Too often women experienced sexual harassment and other forms of sexual violence and extortion on a regular basis. Too often women vendors were displaced from the market premises and forced to sit by busy roadside or open sewage or trash sites to sell their fruits and vegetables, increasing their risk of suffering violence. The study also indicated inadequate storage facilities and toilets, raising security and health concerns.
Two years later, a lot has changed in one of Port Moresby’s main markets, as a result of the strong participation of women vendors through vendors’ associations and innovative initiatives undertaken as part of a comprehensive approach to build safe markets with, and for, women and girls.
The Geheru market has upgraded its infrastructure, including bathrooms and showers, renovated market stalls and shaded areas and potable running water is now available. Moreover, new innovative cashless methods for collection of fees are being implemented to prevent extortion and theft, a market vendor association has been established, and a referral system for survivors of family and sexual violence in the markets is currently being piloted.
Building on these achievements, this week the New Zealand Government announced an additional contribution of up to USD 6.1 million (NZD 7 million) to Port Moresby’s Safe City Programme for a complete refurbishment of infrastructure at a second market site: Gordons Market, the city’s busiest, as well as the largest market in the Pacific. The funding will be made on a one-to-one basis in partnership with the National Capital District Commission (NCDC).
The announcement follows a recent workshop between all Safe City Programme partners and technical experts to provide recommendations for the redevelopment of Gordons market. Recommendations included an enlarged market site, new market buildings and a new drainage system to prevent flooding. To improve management, they suggested ongoing facilitation of vendors’ associations, development and resourcing of cyclical maintenance plans and establishing a mobile-phone-based vendor payment system.
“We have consulted women market vendors and other experts who have given us clear direction as to how to improve the market precinct, improve economic opportunities, improve sanitation, and above all, create a safe public market for everyone,” said UN Women Papua New Guinea Country Representative, Jeffrey Buchanan.
Welcoming the new contribution which will enable a complete refurbishment of the infrastructure at the capital’s busiest market, significantly strengthening the country’s fresh produce supply chain, Mr. Buchanan reiterated “Hard-working market vendors – over 80 per cent of which are women – deserve to have a modern, clean, safe and accessible place to earn a living.”

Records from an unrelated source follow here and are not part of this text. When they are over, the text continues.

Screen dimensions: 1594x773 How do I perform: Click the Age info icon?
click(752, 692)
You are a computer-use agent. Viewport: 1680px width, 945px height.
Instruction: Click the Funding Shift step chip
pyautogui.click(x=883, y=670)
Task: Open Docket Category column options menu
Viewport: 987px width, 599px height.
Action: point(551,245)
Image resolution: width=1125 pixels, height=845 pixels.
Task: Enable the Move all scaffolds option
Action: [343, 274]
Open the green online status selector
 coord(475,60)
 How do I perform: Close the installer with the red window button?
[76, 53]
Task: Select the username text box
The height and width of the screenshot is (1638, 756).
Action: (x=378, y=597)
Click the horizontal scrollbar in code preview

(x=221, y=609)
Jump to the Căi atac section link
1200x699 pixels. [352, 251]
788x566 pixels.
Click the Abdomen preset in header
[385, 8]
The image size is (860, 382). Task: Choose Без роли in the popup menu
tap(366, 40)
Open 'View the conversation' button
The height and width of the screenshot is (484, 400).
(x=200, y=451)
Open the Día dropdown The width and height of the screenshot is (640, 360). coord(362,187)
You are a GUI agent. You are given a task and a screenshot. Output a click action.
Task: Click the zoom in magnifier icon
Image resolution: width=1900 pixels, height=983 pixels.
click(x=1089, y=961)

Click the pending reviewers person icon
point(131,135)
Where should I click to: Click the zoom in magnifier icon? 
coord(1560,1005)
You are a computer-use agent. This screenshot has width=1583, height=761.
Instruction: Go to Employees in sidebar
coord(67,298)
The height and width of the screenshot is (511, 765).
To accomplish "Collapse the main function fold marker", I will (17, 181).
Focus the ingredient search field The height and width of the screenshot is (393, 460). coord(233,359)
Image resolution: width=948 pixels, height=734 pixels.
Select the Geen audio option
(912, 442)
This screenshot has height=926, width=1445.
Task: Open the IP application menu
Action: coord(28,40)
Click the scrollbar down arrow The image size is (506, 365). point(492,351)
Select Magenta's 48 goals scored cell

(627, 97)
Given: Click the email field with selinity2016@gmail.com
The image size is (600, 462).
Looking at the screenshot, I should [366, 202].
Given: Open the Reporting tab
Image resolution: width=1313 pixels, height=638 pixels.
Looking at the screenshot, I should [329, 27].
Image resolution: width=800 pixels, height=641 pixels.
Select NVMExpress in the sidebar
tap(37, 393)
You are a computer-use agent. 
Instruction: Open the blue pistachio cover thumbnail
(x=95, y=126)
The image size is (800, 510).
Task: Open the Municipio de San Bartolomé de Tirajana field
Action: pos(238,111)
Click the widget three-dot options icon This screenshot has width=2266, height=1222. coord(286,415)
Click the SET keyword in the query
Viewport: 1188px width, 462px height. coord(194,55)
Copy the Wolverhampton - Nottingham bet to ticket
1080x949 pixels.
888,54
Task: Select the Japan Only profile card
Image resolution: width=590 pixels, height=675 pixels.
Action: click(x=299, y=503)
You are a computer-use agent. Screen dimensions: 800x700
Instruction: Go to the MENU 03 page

To provide opportunities for children of the market vendors, two libraries will also be opened in Gerehu and Gordon markets, in partnership with a local bank (Bank South Pacific), a children’s education initiative (Buk Bilong Pikinini), NCDC and UN Women. Many mothers need to take their children with them to the market, not having the means to put them in school or to pay for child care. The libraries will provide a safe space and learning environment for the children while their mothers work or shop.
*Port Moresby’s Safe City programme is funded by the New Zealand Ministry of Foreign Affairs and Trade and the Australian Department of Foreign Affairs and Trade. It is part of UN Women’s Safe Cities Global Initiative, which works with local governments and civic leaders in 17 cities and seeks to make urban spaces safer for women and girls.